Cette image de la musique acid va lui coller à l’arrière-train, décriée comme une musique de voyous, de drogués (nous y arrivons dans le prochain paragraphe) et de sauvages par une bonne partie des élites politiques et sociales. Bien que l’on puisse déplorer ce manque d’ouverture d’esprit envers une musique qui séduit une bonne part de la jeunesse européenne, désenchantée ou non, il faut bien reconnaître que l’esthétique même de cette musique a de quoi surprendre, sinon effrayer. Les artistes et labels du genre jouent bien sur cette ambiguïté pour construire une image décalée par rapport à celle de la scène house, une image plus sombre et psychédélique. Cet aspect un peu barbare, d’abord de la musique en elle-même puis de ses représentations en live, se retrouvera par la suite sur les scènes jungle ou trance qui connaîtront aussi un fort succès en Europe et surtout en Angleterre, terre d’innovation et de défis.

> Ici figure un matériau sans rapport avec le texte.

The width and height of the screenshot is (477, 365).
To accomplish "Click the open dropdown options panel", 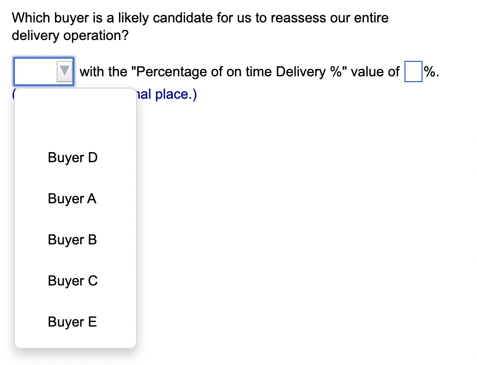I will point(75,219).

L’acid house arrive donc pile au bon moment, dans une phase de transition technologique et sociétale, qui sonnera définitivement la démocratisation de la dance music. Il est aussi inévitable d’ajouter ici le rôle important que vont jouer les drogues dans le développement de ce milieu, et en particulier, vous vous en doutez, de la MDMA (tapez acid house et ecstasy dans votre barre de recherche Youtube, vous verrez). Cette nouvelle drogue de l’amour va trouver définitivement son public au sein des amateurs de musique électronique, l’ambiance des fêtes, la répétitivité et la puissance de la musique collant parfaitement aux nouveaux trips que recherchent les fêtards. Et le succès n’en a jamais été aussi grand qu’aujourd’hui, malgré tous les dangers que la drogue de synthèse puisse représenter.

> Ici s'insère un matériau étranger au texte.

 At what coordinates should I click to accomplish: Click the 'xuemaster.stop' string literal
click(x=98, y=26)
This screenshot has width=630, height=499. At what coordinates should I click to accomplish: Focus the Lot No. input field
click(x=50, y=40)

l'acid house est un genre de musique électronique

Voilà pour la petite histoire. Bien entendu, il y aurait énormément plus à dire sur la genèse de ce genre à part entière, mais nous nous contenterons de cela. Toujours est-il que la musique acid ne cesse d’inspirer les musiciens contemporains, qui l’adaptent et l’étirent vers d’autres genres musicaux, de façon originale ou classique. L’acid house primitive a fait des émules parmi les ténors de la musique électronique contemporaine, et il n’est pas rare, voire courant même, de distinguer cette ligne de basse si groovy émerger dans un set house, techno, ambient ou disco.

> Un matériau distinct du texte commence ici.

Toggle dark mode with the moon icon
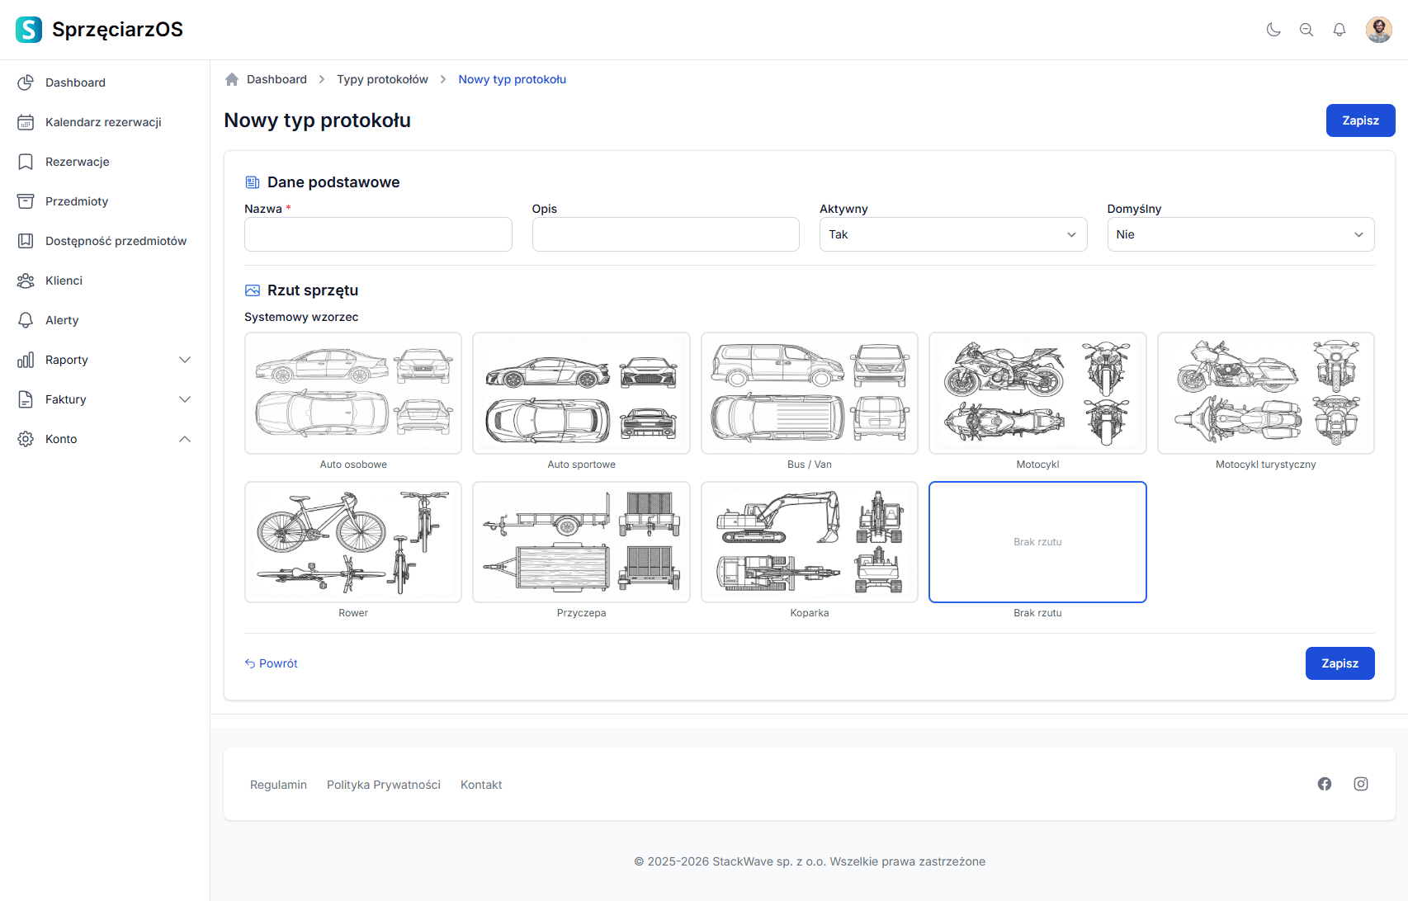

Les observateurs avertis remarquent d’ailleurs bien que la musique acid revient sans arrêt sur le devant de la scène, que ce soit lors des périodes de « nostalgie » (comment actuellement, vu le regain d’intérêt porté aux classiques de la house music) ou lors des périodes de fortes innovations. En réalité, ces deux périodes sont étroitement liées, car les codes musicaux évoluent toujours par rapport à ce qui s’est produit en amont. On en revient toujours aux fondations du mouvement, tout en cherchant à l’étirer vers de nouveaux horizons, que ce soit à travers les techniques de production ou les nouvelles inspirations qui enivrent les scènes émergentes.

Ce qu’il faut retenir de l’acid house, c’est bien, comme dit plus tôt dans l’article, sa dimension mécanique, froide mais dansante. Bien sûr, la nu-dico ou la deep-house réutiliseront certains de ces codes, mais malgré tout, cet aspect de l’acid house, impersonnel et terrifiant parfois, continue de hanter les dancefloors du monde entier. La techno a bien joué de ce code qui lui était cher aussi, à ses débuts. La passion des piliers du mouvement – inutile de les citer ici – pour tout ce qui attrait à la science-fiction, aux rapports de force ou de passion entre l’homme et la machine, trouve un écho certain et attrayant pour ce genre musical taillé pour un dancefloor psychotrope et énergique. Son arrivée en Europe sera d’ailleurs une étape décisive dans son histoire : anglais, allemands et français vont le mélanger, le distiller dans une techno plus jazzy et organique, plus humaine (à l’image du travail de Laurent Garnier par exemple), tout en gardant sa sonorité brutale, car celle-ci fait sa force. Et c’est encore le cas maintenant : encore une fois, les codes évoluent mais les bonnes recettes demeurent.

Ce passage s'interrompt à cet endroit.